The second part depicts the historical experience of five "nations": Jews, Greeks, Romance, Germanic peoples and Slavs. Their experience is evaluated according to exercising faith in God and freedom. The Jewish people created and chosen by God himself asked the king, left thus free and close relationship with God; Greeks cherished freedom but did not know one true God therefore could not implement it, gradually adopting the imperial power of the Roman (Byzantine) emperor and declined; The Romance people adopted Christianity, but established the royal power of the pope and therefore also departed from the original divine plan; Germanic peoples, thanks to Luther's Reformation, established the most advance form of Christianity, but then again returned hierarchy and domination of one class over another. Finally Slavic people was naturally inclined to freedom but as a "younger brothers" started to copied what they have seen in other nations and repeated their mistakes. The only exception was Ukraine, which took the form of general social equality and fraternity performed by Cossacks and religious Brotherhoods.

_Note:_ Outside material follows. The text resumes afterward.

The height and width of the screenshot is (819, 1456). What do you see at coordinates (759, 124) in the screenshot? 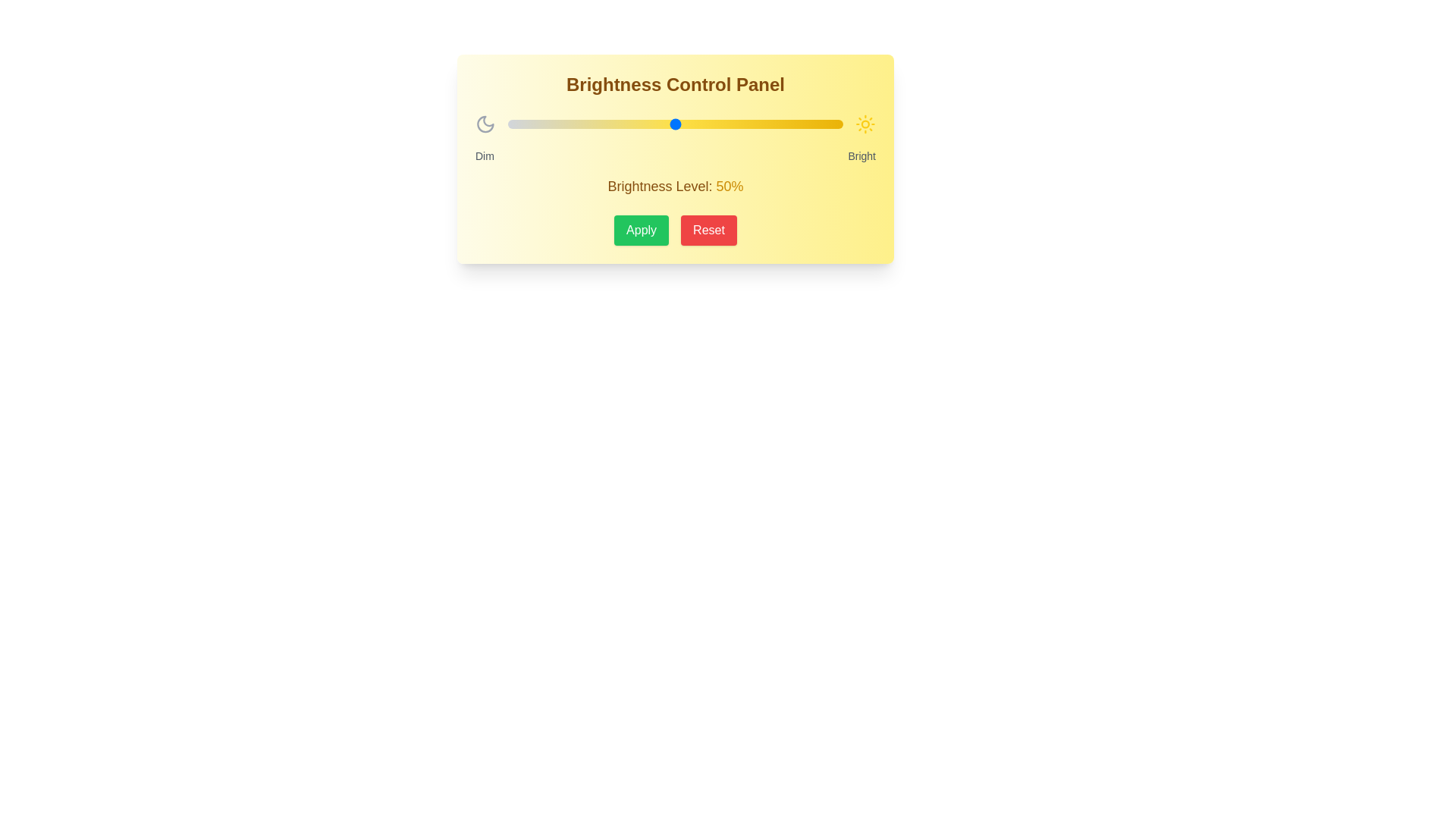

The third part is a brief description of the development of Ukraine between two Slavic states – Poland and Muscovy – and its conflict with them, which was initially successful, but then turned in to division between the two hostile countries into two halves.

The fourth part provides a conceptualization of the Ukrainian narrative. Ukraine is seen as a territory where was renewed a God`s plan of human society as a community of free and equal people, who thus are able to do unselfish good deeds to neighbors, and a Ukrainian as a person who fundamentally rejects any form of predominance, recognizing only the power of God which denied pride.

==Concept of power==
According to the "Books" Good and Evil have their own form of government: Good in the form of service, and the Evil in the form of predominance. The service-power is an expression of God's love for man and his desire to make man as happy as he himself. It originated the idea of equality. The service-power is committed to equality of individuals who are perfect because of their relationship with God. The predominance-power is associated with pride—a nature of Devil, and needs to humiliate the subject of power is arising from necessity to feel self-admiration and of own greatness. This predominance-power originated inequality. Therefore, the power-domination leads to social hierarchy and stratification. Thus the service-power is a progress source for individuals and society and the predominance-power the source of their degradation.